→ Work to complete: Please copy the material between the lines containing "You are a computer-use agent." and "Action: coord(193,337)", inclusive, reproducing each line as it appears.

→ Supplied entries:
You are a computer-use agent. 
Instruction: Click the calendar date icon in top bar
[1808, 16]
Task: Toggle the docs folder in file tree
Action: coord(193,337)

...

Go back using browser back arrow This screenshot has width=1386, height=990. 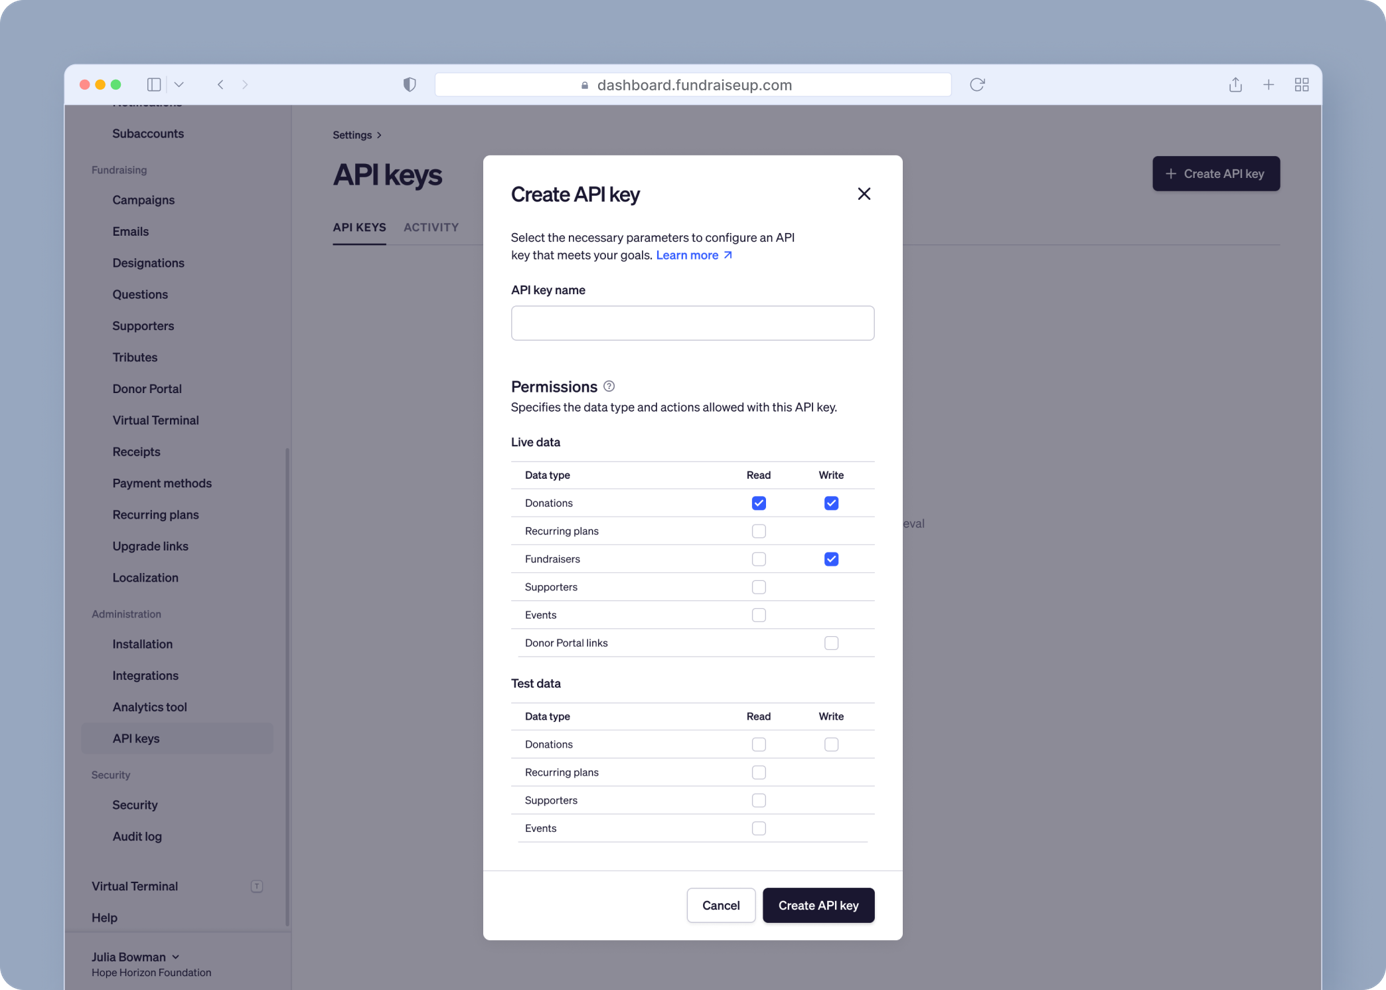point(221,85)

→ Answer:
You are a computer-use agent. 
Instruction: Click the calendar date icon in top bar
[1808, 16]
Task: Toggle the docs folder in file tree
Action: coord(193,337)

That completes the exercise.